Increasing variability in a wheat breeding program

Project Description

This project involves development of advanced cytological approaches to increase the genetic variability released in the CDC wheat breeding programs by utilizing a novel technique that will manipulate the native recombination machinery of the wheat plant.

Conventional wheat breeding still relies mostly on the pedigree method and the variation is produced by genetic recombination (aka crossing-over) between the two parental sets of chromosomes at meiosis in the first generation (F1). Genetic recombination in wheat is restricted to only a small part of the genome, which limits our ability to transfer useful genes from exotic germplasm. However, enormous variation is available in land races and wild relatives of wheat, but only 10% has been captured in modern breeding cultivars, largely because of linkage drag associated with secondary and tertiary gene pools. Although genotyping can reduce linkage drag in cross-breeding, naturally low levels of recombination can slow breeding progress.

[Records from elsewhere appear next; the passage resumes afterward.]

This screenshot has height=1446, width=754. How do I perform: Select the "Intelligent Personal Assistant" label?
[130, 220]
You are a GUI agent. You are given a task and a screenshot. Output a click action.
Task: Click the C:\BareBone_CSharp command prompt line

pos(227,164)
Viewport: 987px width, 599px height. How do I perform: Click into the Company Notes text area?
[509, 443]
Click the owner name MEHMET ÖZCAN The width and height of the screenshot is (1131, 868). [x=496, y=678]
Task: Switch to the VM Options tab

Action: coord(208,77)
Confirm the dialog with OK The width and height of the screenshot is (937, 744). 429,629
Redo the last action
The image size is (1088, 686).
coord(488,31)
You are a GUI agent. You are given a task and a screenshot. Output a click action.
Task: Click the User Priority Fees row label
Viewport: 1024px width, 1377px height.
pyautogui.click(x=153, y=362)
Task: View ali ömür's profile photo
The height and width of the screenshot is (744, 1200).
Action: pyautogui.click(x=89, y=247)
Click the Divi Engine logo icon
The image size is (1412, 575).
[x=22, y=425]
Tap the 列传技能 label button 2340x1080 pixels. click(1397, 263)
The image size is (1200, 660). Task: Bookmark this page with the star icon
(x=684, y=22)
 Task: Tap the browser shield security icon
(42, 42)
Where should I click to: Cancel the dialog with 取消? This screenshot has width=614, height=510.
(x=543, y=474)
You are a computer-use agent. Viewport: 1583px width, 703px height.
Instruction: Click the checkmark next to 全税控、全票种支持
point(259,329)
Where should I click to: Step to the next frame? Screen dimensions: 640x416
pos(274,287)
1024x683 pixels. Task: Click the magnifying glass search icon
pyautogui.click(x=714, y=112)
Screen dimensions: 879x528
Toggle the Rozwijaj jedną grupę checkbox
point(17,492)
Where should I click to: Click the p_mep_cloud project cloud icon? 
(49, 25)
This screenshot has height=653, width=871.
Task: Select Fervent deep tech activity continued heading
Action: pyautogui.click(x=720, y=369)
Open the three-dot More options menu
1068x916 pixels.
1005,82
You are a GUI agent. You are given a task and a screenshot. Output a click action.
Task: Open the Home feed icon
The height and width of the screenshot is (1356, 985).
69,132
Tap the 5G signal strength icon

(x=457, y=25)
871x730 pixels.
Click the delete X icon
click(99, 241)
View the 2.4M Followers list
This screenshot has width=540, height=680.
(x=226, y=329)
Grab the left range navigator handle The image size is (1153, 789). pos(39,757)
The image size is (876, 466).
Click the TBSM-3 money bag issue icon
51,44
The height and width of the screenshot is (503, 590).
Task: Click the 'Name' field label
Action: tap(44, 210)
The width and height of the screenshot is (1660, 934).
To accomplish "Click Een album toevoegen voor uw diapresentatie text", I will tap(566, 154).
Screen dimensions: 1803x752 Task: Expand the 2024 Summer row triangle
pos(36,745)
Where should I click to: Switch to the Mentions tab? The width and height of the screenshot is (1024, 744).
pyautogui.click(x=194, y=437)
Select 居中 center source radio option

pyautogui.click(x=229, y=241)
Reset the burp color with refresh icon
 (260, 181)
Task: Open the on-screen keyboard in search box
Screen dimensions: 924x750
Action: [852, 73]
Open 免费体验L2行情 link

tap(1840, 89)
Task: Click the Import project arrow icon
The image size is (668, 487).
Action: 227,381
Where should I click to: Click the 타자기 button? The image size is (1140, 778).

Thus, directed modulation of recombination frequency can improve the efficiency of plant breeding programs by expediting attainment of desired combinations of alleles in a genotype-independent manner. In addition, disruption of genetic barriers, is key to enable genetic accessibility of natural variation and introgression of favourable traits from related or wild species into crops. For example, genetic resources as source for FHB resistance in durum and spring wheat and sawfly resistance has been utilized. There are a number of research groups globally working to improve the rate of genetic recombination in wheat to gain full access to the genes available to wheat breeders. However, most strategies focus on genetic transformation events/CRIPSR technologies, which may still be intensely regulated by government agencies. This research involves development of advanced cytological approaches to complement these technologies. This research will also investigate and measure the distribution and frequency of recombination in suitable cytogenetic material that will be developed in the project by utilizing Single Nucleotide Polymorphism (SNP) wheat chips developed at CDC.

Objectives

1. To use alternative strategies to increase the genetic variability released in the CDC wheat breeding programs. Globally, wheat (is a staple food crop supplying 20% of calories. Wheat supports a Canadian farm industry of >$4.5 billion annually and >$11 Billion with value-added processing. Conventional wheat breeding still relies mostly on the pedigree method in which two lines with complementary characteristics are crossed to produce a variable population in the F2 and subsequent generations. From this variable population, improved selections are made and tested. The efficiency of plant breeding is dependent upon natural levels of recombination frequency during meiosis through its effect on breaking or retaining genetic linkage when combining alleles. A breeder largely relies on the utilization of genetic variation available in the elite germplasm pool. The variation is produced by genetic recombination (aka crossing-over) between the two parental sets of chromosomes at meiosis in the first generation (F1). The greater the variability produced, the greater the chances of advancement through breeding. Genetic recombination in wheat is restricted to only a small part of the genome, which limits our ability to transfer useful genes from exotic germplasm. However, enormous variation is available in land races and wild relatives of wheat, but only 10% has been captured in modern breeding cultivars, largely because of linkage drag associated with secondary and tertiary gene pools. Although genotyping can reduce linkage drag in cross-breeding, naturally low levels of recombination can slow breeding progress. Directed modulation of recombination frequency can thus improve the efficiency of plant breeding programs by expediting attainment of desired combinations of alleles in a genotype-independent manner.
2. In addition, disruption of genetic barriers, is key to enable ‘genetic accessibility’ of natural variation and introgression of favourable traits from related or wild species into crops. For example, we have utilized these genetic resources as source for FHB resistance in durum and spring wheat (Ruan et al. 2012), sawfly resistance (Nilsen et al. 2016) and for shorter, stronger straw (Pozniak, personal communication). Technologies to manipulate recombination frequency are thus a strategic goal to enhance crop improvement. There are a number of research groups globally working to improve the rate of genetic recombination in wheat in an attempt to gain full access to the genes available to wheat breeders. However, most strategies focus on genetic transformation events/CRIPSR technologies, which may still be intensely regulated by government agencies. In this research, we propose to develop advanced cytological approaches to complement these technologies.
3. This work is novel in that it will utilize existing genetic stocks available to the CDC and will manipulate the native “recombination machinery” of the wheat plant.